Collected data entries
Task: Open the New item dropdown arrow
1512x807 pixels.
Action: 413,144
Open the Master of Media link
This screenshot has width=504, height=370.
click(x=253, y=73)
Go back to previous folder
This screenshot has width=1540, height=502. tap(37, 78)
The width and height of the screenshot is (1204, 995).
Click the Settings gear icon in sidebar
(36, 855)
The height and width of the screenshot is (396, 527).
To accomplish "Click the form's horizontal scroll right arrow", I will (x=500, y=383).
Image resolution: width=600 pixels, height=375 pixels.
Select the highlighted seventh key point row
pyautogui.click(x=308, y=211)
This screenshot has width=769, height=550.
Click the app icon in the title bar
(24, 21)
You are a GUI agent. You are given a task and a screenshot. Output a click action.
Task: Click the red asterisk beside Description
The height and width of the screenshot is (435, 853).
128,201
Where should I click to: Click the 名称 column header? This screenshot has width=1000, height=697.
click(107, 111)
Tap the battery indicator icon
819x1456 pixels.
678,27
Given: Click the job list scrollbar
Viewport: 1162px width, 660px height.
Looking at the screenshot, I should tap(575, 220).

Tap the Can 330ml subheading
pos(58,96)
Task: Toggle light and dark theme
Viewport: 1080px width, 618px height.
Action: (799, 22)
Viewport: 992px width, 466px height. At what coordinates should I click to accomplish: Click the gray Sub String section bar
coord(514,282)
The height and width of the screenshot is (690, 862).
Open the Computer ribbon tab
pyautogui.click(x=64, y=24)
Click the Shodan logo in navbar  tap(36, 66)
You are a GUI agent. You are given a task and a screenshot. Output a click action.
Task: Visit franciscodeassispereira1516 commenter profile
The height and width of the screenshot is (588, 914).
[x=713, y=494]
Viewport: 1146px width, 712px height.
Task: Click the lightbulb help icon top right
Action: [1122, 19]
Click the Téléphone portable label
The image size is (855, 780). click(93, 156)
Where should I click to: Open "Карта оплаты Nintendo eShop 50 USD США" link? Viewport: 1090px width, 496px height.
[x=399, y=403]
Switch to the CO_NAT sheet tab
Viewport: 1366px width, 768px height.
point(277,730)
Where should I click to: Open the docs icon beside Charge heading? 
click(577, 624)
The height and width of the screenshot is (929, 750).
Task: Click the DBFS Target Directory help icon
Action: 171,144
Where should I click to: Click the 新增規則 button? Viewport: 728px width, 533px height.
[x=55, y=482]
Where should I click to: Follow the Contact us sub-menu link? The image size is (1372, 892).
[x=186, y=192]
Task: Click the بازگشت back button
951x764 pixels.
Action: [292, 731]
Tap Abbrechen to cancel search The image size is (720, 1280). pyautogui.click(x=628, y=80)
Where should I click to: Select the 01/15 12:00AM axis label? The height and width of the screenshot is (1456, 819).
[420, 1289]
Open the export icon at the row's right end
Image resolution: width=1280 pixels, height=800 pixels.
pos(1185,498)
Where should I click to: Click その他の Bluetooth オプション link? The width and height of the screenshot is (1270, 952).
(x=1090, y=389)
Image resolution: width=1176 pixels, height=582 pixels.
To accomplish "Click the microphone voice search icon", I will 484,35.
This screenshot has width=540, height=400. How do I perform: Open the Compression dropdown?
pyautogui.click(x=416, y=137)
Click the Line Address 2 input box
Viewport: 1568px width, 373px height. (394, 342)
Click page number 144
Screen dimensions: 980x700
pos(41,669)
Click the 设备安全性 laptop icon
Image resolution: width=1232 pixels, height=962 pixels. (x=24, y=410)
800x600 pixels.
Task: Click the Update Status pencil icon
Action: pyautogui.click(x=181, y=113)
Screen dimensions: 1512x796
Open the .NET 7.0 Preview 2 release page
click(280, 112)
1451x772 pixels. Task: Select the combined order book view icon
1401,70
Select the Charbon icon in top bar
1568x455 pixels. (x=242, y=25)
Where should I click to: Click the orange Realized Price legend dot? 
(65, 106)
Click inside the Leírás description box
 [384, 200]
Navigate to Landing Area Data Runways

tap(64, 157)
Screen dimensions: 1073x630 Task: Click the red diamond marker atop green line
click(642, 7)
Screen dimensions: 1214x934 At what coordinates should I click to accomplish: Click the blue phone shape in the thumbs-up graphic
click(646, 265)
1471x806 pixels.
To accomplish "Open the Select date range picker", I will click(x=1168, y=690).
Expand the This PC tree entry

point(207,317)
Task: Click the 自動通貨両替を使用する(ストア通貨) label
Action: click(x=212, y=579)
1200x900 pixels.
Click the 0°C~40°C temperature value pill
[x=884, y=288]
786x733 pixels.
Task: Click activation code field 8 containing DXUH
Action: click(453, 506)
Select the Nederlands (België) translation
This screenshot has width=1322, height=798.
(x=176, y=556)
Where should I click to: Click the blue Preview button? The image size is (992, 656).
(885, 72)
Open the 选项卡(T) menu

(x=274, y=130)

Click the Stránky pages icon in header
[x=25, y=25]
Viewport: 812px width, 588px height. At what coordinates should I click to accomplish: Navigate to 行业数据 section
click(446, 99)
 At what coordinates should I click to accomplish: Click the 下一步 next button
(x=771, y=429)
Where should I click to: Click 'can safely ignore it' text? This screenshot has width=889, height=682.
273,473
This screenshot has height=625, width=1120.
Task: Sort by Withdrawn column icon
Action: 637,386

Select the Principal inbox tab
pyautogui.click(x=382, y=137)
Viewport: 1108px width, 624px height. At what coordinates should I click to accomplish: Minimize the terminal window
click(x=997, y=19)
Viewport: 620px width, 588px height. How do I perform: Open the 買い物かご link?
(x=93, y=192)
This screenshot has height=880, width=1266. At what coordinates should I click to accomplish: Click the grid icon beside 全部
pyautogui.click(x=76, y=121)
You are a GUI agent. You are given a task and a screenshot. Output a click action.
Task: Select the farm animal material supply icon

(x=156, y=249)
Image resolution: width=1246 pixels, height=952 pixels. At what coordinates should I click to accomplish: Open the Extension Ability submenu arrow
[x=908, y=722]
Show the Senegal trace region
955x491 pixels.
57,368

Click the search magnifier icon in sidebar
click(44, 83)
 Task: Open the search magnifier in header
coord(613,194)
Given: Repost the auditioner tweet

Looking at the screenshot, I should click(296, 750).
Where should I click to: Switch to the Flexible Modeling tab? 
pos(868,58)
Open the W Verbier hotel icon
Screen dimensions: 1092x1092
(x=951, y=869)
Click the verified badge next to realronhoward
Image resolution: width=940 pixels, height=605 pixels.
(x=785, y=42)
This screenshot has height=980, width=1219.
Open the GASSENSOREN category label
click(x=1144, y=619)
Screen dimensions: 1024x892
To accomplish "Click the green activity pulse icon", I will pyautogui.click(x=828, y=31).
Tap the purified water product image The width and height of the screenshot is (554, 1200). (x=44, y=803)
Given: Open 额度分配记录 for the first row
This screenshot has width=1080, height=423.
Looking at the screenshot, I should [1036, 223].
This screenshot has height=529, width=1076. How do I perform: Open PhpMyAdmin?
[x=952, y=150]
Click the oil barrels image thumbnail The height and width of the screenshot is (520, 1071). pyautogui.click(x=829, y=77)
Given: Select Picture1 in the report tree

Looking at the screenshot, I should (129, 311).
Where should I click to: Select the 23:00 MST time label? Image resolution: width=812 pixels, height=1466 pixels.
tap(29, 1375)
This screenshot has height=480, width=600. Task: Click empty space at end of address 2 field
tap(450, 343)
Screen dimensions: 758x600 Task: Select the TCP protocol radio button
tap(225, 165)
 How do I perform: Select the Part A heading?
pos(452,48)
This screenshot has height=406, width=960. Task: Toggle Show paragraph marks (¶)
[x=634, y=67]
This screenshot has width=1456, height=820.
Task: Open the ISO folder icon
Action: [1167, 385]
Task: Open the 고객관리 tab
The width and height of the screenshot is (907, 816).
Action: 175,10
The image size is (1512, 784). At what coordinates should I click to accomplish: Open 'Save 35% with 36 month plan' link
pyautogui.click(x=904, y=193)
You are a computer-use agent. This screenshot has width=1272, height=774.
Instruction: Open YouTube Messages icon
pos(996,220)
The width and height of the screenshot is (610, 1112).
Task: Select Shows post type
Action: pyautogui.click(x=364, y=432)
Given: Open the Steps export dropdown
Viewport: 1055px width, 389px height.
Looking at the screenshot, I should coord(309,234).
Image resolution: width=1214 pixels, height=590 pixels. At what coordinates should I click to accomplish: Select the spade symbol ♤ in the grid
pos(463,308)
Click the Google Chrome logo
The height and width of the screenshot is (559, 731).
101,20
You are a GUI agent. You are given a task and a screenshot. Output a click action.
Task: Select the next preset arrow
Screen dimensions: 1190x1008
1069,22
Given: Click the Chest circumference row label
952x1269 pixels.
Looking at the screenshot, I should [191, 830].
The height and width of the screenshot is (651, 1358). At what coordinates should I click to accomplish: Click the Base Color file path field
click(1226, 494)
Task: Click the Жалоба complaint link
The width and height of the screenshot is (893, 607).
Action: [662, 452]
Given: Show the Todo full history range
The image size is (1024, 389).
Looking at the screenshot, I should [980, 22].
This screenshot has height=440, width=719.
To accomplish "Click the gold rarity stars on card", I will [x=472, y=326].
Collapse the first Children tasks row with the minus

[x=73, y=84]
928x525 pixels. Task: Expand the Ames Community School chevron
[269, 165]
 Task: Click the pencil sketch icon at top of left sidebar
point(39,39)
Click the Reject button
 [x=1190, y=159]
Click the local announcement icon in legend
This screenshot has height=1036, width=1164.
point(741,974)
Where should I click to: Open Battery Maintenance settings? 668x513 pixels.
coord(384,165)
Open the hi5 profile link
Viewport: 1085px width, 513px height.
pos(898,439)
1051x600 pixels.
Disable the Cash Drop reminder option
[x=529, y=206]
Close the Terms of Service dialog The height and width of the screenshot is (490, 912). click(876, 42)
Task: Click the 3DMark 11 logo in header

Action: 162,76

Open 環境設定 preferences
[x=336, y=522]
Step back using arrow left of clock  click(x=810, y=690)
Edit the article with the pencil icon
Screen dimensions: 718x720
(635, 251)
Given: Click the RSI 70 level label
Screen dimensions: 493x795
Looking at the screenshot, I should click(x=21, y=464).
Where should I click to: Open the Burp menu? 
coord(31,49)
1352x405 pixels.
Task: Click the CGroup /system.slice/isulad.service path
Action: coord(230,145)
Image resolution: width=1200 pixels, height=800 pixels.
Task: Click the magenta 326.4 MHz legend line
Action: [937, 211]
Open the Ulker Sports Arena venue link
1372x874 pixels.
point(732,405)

● Your task
Pull every line containing "export" out of the entries.

● Result of the exercise
Open the export icon at the row's right end
Given: Open the Steps export dropdown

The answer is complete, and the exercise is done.